Any prudent investor recognizes the importance of maintaining a diversified portfolio. How one can best achieve that proper mix of holdings, however, is open to wide interpretation.
Some investors like to own a large number of stocks. Others try to balance broader sectors in a way that leaves no single industry exposed.
Chris Smith, who oversees more than $500 million as the founding portfolio manager of the Artisan Thematic Fund, prefers to look at themes.
His methodology involves finding industries undergoing multiyear inflection points, then loading up on the shares of companies that best represent those trends. Smith then makes portfolio selections that offer earnings power on a two- to five-year basis.
Smith doesn’t own every company involved in a theme, just the very best, based on his models. That often means foregoing exposure in more popular, crowded names and instead opting for companies that aren’t exactly in the mainstream.
Based on Smith’s performance over the past year, it’s safe to say his methods are working. The Artisan Thematic Fund returned 20.59% over the 12 months that ended in November, according to rankings compiled by Kiplinger. That puts it in the 99th percentile for the period, according to Bloomberg data.
Smith recently shared with Business Insider his top investment theme for 2019: data monetization. In a way, his actions within the theme perfectly encapsulate how he achieves diversification.
He also shared a pair of single stock picks. All quotes below attributable to Weaver, and emphasis ours.
On the stocks he likes to support the theme:
“The easiest way for managers to capture the data monetization theme is through well-known companies like Google or Facebook. They get a lot of data on people, they monetize it, and they create revenue streams through advertising and search. We don’t try to look at those — we look at the next level down.”
“CME Group (CME) and Intercontinental Exchange (ICE) are examples.
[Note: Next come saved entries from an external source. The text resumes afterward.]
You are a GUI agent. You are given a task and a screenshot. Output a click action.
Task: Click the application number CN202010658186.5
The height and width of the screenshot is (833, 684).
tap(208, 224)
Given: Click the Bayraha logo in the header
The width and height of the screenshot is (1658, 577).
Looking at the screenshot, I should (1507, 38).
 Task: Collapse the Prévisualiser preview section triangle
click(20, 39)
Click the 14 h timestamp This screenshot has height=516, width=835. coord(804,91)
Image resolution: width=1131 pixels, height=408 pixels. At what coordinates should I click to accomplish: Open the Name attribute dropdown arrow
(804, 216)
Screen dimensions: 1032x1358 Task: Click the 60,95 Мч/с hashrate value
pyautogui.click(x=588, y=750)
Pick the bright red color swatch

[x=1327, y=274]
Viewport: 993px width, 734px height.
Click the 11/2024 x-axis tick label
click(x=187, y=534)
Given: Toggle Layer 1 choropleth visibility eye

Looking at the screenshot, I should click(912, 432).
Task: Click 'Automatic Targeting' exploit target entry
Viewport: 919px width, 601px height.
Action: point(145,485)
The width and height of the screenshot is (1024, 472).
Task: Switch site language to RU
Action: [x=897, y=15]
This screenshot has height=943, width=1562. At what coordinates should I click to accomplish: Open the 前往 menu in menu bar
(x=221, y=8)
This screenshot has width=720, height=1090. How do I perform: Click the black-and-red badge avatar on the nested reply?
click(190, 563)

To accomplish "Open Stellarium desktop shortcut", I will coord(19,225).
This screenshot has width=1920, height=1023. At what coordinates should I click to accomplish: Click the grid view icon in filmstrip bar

ICE is a commodity and financial market exchange. They do a lot with energy, commodities, oil, and they own all the data behind the exchanges. Over half of their business now is selling data to other research firms that need all that information.”
On how the theme helps his portfolio achieve diversification:
“With data monetization, we were able to buy companies in the financial sector — the exchanges — consumer discretionary stocks, technology stocks. We were able to express that theme across a lot of different sectors in our coverage universe.”
“Because of that, those factors are actually not correlated with each other. They balance out the risk in the portfolio for that theme, which then allows it to get bigger. We work hard to spread our themes across different industries, so we can scale them. Otherwise, you just have too much of the same risk in your portfolio.”